- WHAT THE TASK REQUIRES
Please output each entry exactly as it appears.

(Pixel coordinate grounding data)
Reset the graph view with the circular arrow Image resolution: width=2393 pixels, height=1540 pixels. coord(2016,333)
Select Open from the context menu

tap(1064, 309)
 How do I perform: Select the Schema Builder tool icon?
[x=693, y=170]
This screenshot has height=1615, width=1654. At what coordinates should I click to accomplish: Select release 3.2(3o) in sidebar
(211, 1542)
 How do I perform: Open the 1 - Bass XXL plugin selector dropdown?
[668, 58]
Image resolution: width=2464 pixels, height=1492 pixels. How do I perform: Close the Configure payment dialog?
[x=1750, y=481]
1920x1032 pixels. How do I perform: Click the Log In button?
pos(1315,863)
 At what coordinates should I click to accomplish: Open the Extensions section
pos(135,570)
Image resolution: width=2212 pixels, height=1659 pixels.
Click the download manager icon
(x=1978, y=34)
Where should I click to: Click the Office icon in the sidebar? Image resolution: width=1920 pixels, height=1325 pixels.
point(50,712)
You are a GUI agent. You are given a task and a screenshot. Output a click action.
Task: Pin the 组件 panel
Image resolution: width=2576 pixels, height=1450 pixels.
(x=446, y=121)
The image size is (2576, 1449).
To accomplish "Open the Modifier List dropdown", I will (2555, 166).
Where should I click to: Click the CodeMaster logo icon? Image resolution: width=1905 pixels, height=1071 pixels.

- WRITTEN REPLY
Reset the graph view with the circular arrow Image resolution: width=2393 pixels, height=1540 pixels. coord(2016,333)
Select Open from the context menu

tap(1064, 309)
 How do I perform: Select the Schema Builder tool icon?
[x=693, y=170]
This screenshot has height=1615, width=1654. At what coordinates should I click to accomplish: Select release 3.2(3o) in sidebar
(211, 1542)
 How do I perform: Open the 1 - Bass XXL plugin selector dropdown?
[668, 58]
Image resolution: width=2464 pixels, height=1492 pixels. How do I perform: Close the Configure payment dialog?
[x=1750, y=481]
1920x1032 pixels. How do I perform: Click the Log In button?
pos(1315,863)
 At what coordinates should I click to accomplish: Open the Extensions section
pos(135,570)
Image resolution: width=2212 pixels, height=1659 pixels.
Click the download manager icon
(x=1978, y=34)
Where should I click to: Click the Office icon in the sidebar? Image resolution: width=1920 pixels, height=1325 pixels.
point(50,712)
You are a GUI agent. You are given a task and a screenshot. Output a click action.
Task: Pin the 组件 panel
Image resolution: width=2576 pixels, height=1450 pixels.
(x=446, y=121)
The image size is (2576, 1449).
To accomplish "Open the Modifier List dropdown", I will (2555, 166).
Where should I click to: Click the CodeMaster logo icon? Image resolution: width=1905 pixels, height=1071 pixels.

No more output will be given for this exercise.